Zygmont et al. (1992) reported a sample stimulus control shaping procedure that they hoped might provide a general procedural solution to the difficulties of teaching the first instances of arbitrary matching to nonverbal participants. Their participants were children with and without intellectual disabilities. Training commenced with an established identity matching-to-sample baseline (sample–comparison relation B1B1 and B2B2). Then, the sample stimuli (B1 and B2) were gradually transformed into physically dissimilar forms (A1 and A2), thus establishing arbitrary matching relations A1B1 and A2B2. Carr, Wilkinson, Blackman, and McIlvane (2000) systematically replicated Zygmont et al.'s results with children who had severe intellectual disabilities and minimal verbal repertoires.

The research reported here is part of a larger program with the overall goal of reducing errors in acquisition of relational learning tasks in nonverbal humans and nonhumans. In doing so, the program simultaneously advances two agendas—modeling the behavior of humans and nonhumans to inform habilitative procedures for the former (McIlvane et al., 2010) and evaluating the cognitive abilities of the latter.
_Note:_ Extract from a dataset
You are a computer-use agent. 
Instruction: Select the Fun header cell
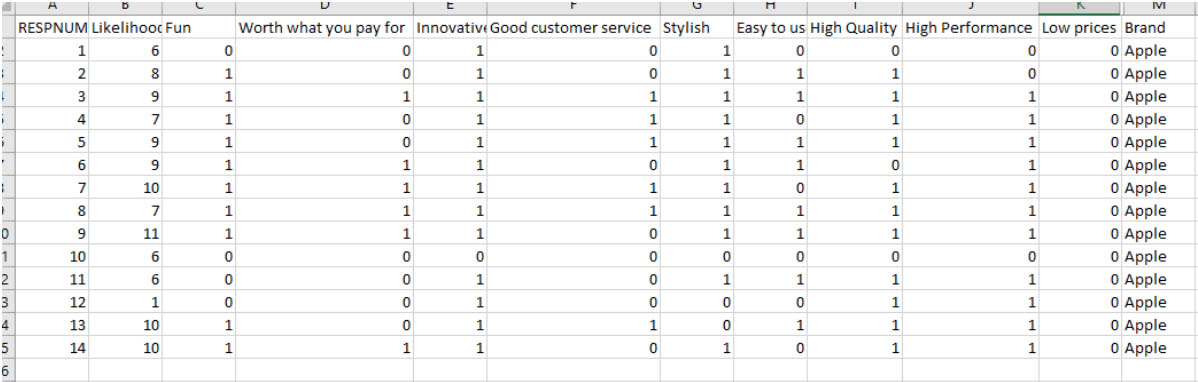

Regarding sample stimulus control shaping procedures specifically, collaborative studies with both nonverbal humans and capuchin monkeys have shown that while sample stimulus control shaping procedures can be a very efficient teaching method (as they were in 2 of 3 participants in Carr et al., 2000, and in 2-year- old children in Boelens, Broek, & Klarenbosch, 2000), they do not yet offer a general procedural solution to the difficulty, often reported in the literature, of establishing arbitrary matching baselines in nonverbal participants.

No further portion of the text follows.